- Opening Delimiter -
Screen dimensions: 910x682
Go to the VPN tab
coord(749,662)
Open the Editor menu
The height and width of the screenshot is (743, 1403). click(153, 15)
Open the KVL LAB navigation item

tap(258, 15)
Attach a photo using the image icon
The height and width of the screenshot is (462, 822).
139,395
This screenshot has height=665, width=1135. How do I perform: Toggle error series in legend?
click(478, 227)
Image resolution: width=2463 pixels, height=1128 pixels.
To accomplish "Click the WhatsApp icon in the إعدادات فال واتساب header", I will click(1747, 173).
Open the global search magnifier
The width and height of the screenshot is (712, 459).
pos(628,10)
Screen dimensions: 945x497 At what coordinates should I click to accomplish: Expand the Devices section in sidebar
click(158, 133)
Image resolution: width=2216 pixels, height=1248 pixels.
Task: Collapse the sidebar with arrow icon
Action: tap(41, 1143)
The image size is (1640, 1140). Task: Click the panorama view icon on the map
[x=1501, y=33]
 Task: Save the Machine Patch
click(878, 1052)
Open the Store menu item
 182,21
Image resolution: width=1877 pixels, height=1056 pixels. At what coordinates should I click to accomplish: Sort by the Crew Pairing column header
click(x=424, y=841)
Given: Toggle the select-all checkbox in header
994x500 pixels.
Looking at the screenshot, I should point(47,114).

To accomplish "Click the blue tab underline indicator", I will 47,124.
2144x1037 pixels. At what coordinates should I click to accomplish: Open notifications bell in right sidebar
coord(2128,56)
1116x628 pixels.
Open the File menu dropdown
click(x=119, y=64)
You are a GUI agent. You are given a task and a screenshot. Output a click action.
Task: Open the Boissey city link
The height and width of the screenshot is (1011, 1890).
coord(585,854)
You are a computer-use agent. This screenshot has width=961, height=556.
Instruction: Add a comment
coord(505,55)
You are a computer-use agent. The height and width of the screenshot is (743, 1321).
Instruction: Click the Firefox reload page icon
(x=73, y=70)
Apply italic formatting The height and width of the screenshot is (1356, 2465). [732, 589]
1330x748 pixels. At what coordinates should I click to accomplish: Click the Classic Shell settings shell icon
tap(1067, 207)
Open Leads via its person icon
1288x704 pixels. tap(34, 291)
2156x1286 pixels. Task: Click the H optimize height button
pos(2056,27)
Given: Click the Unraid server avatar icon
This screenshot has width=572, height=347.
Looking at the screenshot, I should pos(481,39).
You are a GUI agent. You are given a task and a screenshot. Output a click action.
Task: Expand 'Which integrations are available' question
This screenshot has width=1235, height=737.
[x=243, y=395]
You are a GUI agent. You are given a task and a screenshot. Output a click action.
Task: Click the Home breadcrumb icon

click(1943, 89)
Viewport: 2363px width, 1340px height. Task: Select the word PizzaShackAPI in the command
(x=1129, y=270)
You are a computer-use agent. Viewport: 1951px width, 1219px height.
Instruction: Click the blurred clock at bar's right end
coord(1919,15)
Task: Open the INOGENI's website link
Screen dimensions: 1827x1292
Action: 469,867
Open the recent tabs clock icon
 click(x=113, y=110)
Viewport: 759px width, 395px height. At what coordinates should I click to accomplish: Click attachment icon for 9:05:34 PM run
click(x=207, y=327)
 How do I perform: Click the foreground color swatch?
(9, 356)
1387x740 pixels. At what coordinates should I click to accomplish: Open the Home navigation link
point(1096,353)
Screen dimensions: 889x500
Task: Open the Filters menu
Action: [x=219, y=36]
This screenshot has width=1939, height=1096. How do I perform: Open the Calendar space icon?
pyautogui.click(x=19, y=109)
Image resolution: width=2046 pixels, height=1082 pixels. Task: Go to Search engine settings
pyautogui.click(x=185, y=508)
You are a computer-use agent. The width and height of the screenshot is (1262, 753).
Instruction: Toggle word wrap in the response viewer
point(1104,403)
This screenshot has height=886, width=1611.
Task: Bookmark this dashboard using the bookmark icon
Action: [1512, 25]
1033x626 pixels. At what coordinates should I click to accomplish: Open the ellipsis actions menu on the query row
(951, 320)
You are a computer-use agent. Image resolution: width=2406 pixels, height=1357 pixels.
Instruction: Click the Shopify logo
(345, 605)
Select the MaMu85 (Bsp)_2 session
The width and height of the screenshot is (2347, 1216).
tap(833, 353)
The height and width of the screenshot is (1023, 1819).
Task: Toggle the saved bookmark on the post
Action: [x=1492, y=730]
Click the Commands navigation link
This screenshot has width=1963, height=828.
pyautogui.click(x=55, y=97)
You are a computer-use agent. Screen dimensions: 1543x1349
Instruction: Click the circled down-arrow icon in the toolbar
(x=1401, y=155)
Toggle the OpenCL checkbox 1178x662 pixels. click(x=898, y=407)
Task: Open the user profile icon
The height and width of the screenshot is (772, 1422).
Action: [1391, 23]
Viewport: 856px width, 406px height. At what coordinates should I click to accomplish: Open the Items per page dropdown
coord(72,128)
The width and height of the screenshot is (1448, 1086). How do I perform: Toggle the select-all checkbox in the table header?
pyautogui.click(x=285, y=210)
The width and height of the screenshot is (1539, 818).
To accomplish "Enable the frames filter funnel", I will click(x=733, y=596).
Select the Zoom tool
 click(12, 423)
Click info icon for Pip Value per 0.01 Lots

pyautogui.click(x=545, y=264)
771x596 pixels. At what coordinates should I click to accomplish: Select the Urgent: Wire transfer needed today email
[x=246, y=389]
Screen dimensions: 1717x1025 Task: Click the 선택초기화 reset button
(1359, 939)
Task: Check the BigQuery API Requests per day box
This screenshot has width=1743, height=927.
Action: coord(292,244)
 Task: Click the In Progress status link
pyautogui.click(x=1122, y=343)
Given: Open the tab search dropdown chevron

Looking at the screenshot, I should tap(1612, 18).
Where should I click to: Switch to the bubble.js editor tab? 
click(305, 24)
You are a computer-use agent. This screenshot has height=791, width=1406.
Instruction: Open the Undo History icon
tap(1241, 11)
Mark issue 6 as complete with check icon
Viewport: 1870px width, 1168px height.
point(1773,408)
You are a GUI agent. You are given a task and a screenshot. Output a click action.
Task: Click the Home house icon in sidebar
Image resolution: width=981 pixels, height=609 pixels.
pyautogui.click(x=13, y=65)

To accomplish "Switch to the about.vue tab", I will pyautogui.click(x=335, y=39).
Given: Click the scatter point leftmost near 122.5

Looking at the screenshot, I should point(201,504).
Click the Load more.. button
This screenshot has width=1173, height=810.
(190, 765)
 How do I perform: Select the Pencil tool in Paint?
- Closing Delimiter -
Using the material above, print every entry exactly as written.

Screen dimensions: 910x682
Go to the VPN tab
coord(749,662)
Open the Editor menu
The height and width of the screenshot is (743, 1403). click(153, 15)
Open the KVL LAB navigation item

tap(258, 15)
Attach a photo using the image icon
The height and width of the screenshot is (462, 822).
139,395
This screenshot has height=665, width=1135. How do I perform: Toggle error series in legend?
click(478, 227)
Image resolution: width=2463 pixels, height=1128 pixels.
To accomplish "Click the WhatsApp icon in the إعدادات فال واتساب header", I will click(1747, 173).
Open the global search magnifier
The width and height of the screenshot is (712, 459).
pos(628,10)
Screen dimensions: 945x497 At what coordinates should I click to accomplish: Expand the Devices section in sidebar
click(158, 133)
Image resolution: width=2216 pixels, height=1248 pixels.
Task: Collapse the sidebar with arrow icon
Action: tap(41, 1143)
The image size is (1640, 1140). Task: Click the panorama view icon on the map
[x=1501, y=33]
 Task: Save the Machine Patch
click(878, 1052)
Open the Store menu item
 182,21
Image resolution: width=1877 pixels, height=1056 pixels. At what coordinates should I click to accomplish: Sort by the Crew Pairing column header
click(x=424, y=841)
Given: Toggle the select-all checkbox in header
994x500 pixels.
Looking at the screenshot, I should point(47,114).

To accomplish "Click the blue tab underline indicator", I will 47,124.
2144x1037 pixels. At what coordinates should I click to accomplish: Open notifications bell in right sidebar
coord(2128,56)
1116x628 pixels.
Open the File menu dropdown
click(x=119, y=64)
You are a GUI agent. You are given a task and a screenshot. Output a click action.
Task: Open the Boissey city link
The height and width of the screenshot is (1011, 1890).
coord(585,854)
You are a computer-use agent. This screenshot has width=961, height=556.
Instruction: Add a comment
coord(505,55)
You are a computer-use agent. The height and width of the screenshot is (743, 1321).
Instruction: Click the Firefox reload page icon
(x=73, y=70)
Apply italic formatting The height and width of the screenshot is (1356, 2465). [732, 589]
1330x748 pixels. At what coordinates should I click to accomplish: Click the Classic Shell settings shell icon
tap(1067, 207)
Open Leads via its person icon
1288x704 pixels. tap(34, 291)
2156x1286 pixels. Task: Click the H optimize height button
pos(2056,27)
Given: Click the Unraid server avatar icon
This screenshot has width=572, height=347.
Looking at the screenshot, I should pos(481,39).
You are a GUI agent. You are given a task and a screenshot. Output a click action.
Task: Expand 'Which integrations are available' question
This screenshot has width=1235, height=737.
[x=243, y=395]
You are a GUI agent. You are given a task and a screenshot. Output a click action.
Task: Click the Home breadcrumb icon

click(1943, 89)
Viewport: 2363px width, 1340px height. Task: Select the word PizzaShackAPI in the command
(x=1129, y=270)
You are a computer-use agent. Viewport: 1951px width, 1219px height.
Instruction: Click the blurred clock at bar's right end
coord(1919,15)
Task: Open the INOGENI's website link
Screen dimensions: 1827x1292
Action: 469,867
Open the recent tabs clock icon
 click(x=113, y=110)
Viewport: 759px width, 395px height. At what coordinates should I click to accomplish: Click attachment icon for 9:05:34 PM run
click(x=207, y=327)
 How do I perform: Click the foreground color swatch?
(9, 356)
1387x740 pixels. At what coordinates should I click to accomplish: Open the Home navigation link
point(1096,353)
Screen dimensions: 889x500
Task: Open the Filters menu
Action: [x=219, y=36]
This screenshot has width=1939, height=1096. How do I perform: Open the Calendar space icon?
pyautogui.click(x=19, y=109)
Image resolution: width=2046 pixels, height=1082 pixels. Task: Go to Search engine settings
pyautogui.click(x=185, y=508)
You are a computer-use agent. The width and height of the screenshot is (1262, 753).
Instruction: Toggle word wrap in the response viewer
point(1104,403)
This screenshot has height=886, width=1611.
Task: Bookmark this dashboard using the bookmark icon
Action: [1512, 25]
1033x626 pixels. At what coordinates should I click to accomplish: Open the ellipsis actions menu on the query row
(951, 320)
You are a computer-use agent. Image resolution: width=2406 pixels, height=1357 pixels.
Instruction: Click the Shopify logo
(345, 605)
Select the MaMu85 (Bsp)_2 session
The width and height of the screenshot is (2347, 1216).
tap(833, 353)
The height and width of the screenshot is (1023, 1819).
Task: Toggle the saved bookmark on the post
Action: [x=1492, y=730]
Click the Commands navigation link
This screenshot has width=1963, height=828.
pyautogui.click(x=55, y=97)
You are a computer-use agent. Screen dimensions: 1543x1349
Instruction: Click the circled down-arrow icon in the toolbar
(x=1401, y=155)
Toggle the OpenCL checkbox 1178x662 pixels. click(x=898, y=407)
Task: Open the user profile icon
The height and width of the screenshot is (772, 1422).
Action: [1391, 23]
Viewport: 856px width, 406px height. At what coordinates should I click to accomplish: Open the Items per page dropdown
coord(72,128)
The width and height of the screenshot is (1448, 1086). How do I perform: Toggle the select-all checkbox in the table header?
pyautogui.click(x=285, y=210)
The width and height of the screenshot is (1539, 818).
To accomplish "Enable the frames filter funnel", I will click(x=733, y=596).
Select the Zoom tool
 click(12, 423)
Click info icon for Pip Value per 0.01 Lots

pyautogui.click(x=545, y=264)
771x596 pixels. At what coordinates should I click to accomplish: Select the Urgent: Wire transfer needed today email
[x=246, y=389]
Screen dimensions: 1717x1025 Task: Click the 선택초기화 reset button
(1359, 939)
Task: Check the BigQuery API Requests per day box
This screenshot has width=1743, height=927.
Action: coord(292,244)
 Task: Click the In Progress status link
pyautogui.click(x=1122, y=343)
Given: Open the tab search dropdown chevron

Looking at the screenshot, I should tap(1612, 18).
Where should I click to: Switch to the bubble.js editor tab? 
click(305, 24)
You are a computer-use agent. This screenshot has height=791, width=1406.
Instruction: Open the Undo History icon
tap(1241, 11)
Mark issue 6 as complete with check icon
Viewport: 1870px width, 1168px height.
point(1773,408)
You are a GUI agent. You are given a task and a screenshot. Output a click action.
Task: Click the Home house icon in sidebar
Image resolution: width=981 pixels, height=609 pixels.
pyautogui.click(x=13, y=65)

To accomplish "Switch to the about.vue tab", I will pyautogui.click(x=335, y=39).
Given: Click the scatter point leftmost near 122.5

Looking at the screenshot, I should point(201,504).
Click the Load more.. button
This screenshot has width=1173, height=810.
(190, 765)
 How do I perform: Select the Pencil tool in Paint?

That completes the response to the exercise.